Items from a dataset

════

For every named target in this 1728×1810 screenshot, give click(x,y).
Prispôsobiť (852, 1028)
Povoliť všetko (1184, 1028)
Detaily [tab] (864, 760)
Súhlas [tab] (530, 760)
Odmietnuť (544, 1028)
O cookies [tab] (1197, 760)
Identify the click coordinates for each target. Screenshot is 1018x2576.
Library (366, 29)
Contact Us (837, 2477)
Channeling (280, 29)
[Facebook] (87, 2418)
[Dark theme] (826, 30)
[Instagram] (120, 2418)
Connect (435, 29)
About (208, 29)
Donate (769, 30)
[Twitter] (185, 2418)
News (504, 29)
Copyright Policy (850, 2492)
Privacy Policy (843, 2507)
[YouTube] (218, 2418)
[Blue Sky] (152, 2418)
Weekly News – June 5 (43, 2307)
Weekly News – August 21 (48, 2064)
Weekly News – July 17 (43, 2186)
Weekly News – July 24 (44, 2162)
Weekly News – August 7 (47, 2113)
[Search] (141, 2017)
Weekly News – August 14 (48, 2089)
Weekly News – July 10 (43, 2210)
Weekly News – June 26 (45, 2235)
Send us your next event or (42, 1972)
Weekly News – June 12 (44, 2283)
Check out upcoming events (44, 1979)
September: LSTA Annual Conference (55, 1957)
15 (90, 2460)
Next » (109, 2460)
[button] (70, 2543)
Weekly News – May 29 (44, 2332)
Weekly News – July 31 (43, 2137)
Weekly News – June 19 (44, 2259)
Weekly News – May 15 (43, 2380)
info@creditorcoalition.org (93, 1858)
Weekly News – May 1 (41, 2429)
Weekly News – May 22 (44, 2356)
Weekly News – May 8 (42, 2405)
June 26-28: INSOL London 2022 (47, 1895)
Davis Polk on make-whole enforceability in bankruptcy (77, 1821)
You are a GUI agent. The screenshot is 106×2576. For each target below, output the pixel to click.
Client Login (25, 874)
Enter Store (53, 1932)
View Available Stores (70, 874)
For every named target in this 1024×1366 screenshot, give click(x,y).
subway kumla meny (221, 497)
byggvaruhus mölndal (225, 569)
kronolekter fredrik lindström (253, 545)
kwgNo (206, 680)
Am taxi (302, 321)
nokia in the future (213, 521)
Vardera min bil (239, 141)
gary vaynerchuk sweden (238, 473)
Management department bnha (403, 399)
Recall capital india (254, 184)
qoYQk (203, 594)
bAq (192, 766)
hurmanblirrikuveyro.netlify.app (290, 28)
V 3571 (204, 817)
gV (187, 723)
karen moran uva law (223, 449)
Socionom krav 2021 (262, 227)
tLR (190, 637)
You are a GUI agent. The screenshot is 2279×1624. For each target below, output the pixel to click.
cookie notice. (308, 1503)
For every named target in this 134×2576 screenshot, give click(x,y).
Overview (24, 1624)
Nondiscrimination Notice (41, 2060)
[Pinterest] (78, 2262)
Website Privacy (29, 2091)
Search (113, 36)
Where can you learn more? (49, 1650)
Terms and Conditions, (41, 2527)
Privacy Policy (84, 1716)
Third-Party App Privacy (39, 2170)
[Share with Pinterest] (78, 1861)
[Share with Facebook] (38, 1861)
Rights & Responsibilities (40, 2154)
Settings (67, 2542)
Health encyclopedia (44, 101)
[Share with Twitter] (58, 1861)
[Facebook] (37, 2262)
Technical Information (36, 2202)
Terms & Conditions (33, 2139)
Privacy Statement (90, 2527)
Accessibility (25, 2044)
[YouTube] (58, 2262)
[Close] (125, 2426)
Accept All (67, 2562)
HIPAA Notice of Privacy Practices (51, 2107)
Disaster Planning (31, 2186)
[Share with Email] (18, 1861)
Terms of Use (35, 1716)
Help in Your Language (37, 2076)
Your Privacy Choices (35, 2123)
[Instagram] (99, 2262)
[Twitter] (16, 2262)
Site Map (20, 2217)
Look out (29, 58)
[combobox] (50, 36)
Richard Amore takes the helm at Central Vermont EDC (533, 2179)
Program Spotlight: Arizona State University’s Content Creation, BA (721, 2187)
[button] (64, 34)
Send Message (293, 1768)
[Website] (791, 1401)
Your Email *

════

Exercise brief —
Scan the data above and report each line in which "target" is present.

Your solution —
For every named target in this 1728×1810 screenshot, give click(x,y).
Identify the click coordinates for each target. Screenshot is 1018x2576.
You are a GUI agent. The screenshot is 106×2576. For each target below, output the pixel to click.
For every named target in this 1024×1366 screenshot, give click(x,y).
You are a GUI agent. The screenshot is 2279×1624. For each target below, output the pixel to click.
For every named target in this 134×2576 screenshot, give click(x,y).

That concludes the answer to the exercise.